BEGIN Source information

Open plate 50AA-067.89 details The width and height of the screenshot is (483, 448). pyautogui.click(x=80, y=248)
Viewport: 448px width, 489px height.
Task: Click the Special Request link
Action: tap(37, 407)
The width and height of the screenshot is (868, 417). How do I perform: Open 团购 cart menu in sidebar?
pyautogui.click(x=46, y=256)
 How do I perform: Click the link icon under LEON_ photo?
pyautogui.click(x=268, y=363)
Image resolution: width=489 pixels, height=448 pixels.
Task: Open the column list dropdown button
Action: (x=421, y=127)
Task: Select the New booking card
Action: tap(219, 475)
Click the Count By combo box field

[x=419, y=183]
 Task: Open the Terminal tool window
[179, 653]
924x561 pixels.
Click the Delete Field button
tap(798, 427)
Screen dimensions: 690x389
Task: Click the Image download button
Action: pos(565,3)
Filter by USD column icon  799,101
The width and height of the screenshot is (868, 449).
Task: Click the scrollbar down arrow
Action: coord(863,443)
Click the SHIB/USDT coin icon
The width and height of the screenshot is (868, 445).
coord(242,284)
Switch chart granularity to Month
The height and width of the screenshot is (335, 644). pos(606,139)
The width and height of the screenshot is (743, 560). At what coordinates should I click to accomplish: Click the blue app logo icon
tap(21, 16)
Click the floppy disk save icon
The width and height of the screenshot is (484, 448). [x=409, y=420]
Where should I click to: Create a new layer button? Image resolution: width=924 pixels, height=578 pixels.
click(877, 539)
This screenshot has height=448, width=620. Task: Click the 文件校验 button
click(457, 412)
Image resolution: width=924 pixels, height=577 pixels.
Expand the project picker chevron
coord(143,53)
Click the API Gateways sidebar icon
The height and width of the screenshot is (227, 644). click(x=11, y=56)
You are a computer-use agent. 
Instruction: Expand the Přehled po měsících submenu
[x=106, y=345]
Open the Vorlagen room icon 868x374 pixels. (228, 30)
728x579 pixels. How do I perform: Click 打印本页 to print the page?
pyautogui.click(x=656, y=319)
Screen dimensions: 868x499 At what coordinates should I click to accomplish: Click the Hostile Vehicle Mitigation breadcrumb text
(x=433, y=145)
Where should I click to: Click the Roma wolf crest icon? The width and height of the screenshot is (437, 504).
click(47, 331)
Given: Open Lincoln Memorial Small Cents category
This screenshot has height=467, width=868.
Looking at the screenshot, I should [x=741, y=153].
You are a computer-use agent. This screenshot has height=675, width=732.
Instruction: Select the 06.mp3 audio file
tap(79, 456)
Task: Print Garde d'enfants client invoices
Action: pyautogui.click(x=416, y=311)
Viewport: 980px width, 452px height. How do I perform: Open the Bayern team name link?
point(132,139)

END Source information

● **Task**:
In the data above, repeat exactly each line from the first through the line that contains "Click the SHIB/USDT coin icon", and give nothing else.

● **Response to the task**:
Open plate 50AA-067.89 details The width and height of the screenshot is (483, 448). pyautogui.click(x=80, y=248)
Viewport: 448px width, 489px height.
Task: Click the Special Request link
Action: tap(37, 407)
The width and height of the screenshot is (868, 417). How do I perform: Open 团购 cart menu in sidebar?
pyautogui.click(x=46, y=256)
 How do I perform: Click the link icon under LEON_ photo?
pyautogui.click(x=268, y=363)
Image resolution: width=489 pixels, height=448 pixels.
Task: Open the column list dropdown button
Action: (x=421, y=127)
Task: Select the New booking card
Action: tap(219, 475)
Click the Count By combo box field

[x=419, y=183]
 Task: Open the Terminal tool window
[179, 653]
924x561 pixels.
Click the Delete Field button
tap(798, 427)
Screen dimensions: 690x389
Task: Click the Image download button
Action: pos(565,3)
Filter by USD column icon  799,101
The width and height of the screenshot is (868, 449).
Task: Click the scrollbar down arrow
Action: coord(863,443)
Click the SHIB/USDT coin icon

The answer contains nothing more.